What you need to do:
Reproduce verbatim the part of the consultant agreement below between "Consultant agrees, declares" and "inventions and discoveries.", inclusive.

Document passage:
━━━

Consultant agrees, declares and undertakes to sign confidentiality agreements affirming Consultant’s obligation not to disclose Confidential Information, non-competition covenants and waiver regarding inventions and discoveries.

 

8.No Breach

 

The Consultant represents and warrants that Consultant has obtained all the required approvals, to the extent such are required, in order to be able to duly enter into this Agreement and perform her undertaking hereunder and that neither the execution and delivery of this Agreement, nor compliance by the Consultant with the terms and provisions hereof, will conflict with, or result in a breach or violation of, any of the terms, conditions and provisions of any agreement, or commitment to which the Consultant is a party or to which she is subject, or applicable law.

 

9.Miscellaneous

 

9.1.Any modification or amendment to the provisions of this Agreement and the appendixes hereto shall be valid only if effected in writing and signed by both parties hereto.

━━━

Data section:
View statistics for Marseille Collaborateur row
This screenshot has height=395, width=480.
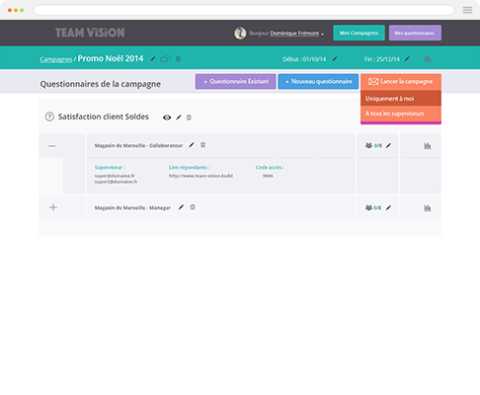point(427,146)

━━━

Task response:
Consultant agrees, declares and undertakes to sign confidentiality agreements affirming Consultant’s obligation not to disclose Confidential Information, non-competition covenants and waiver regarding inventions and discoveries.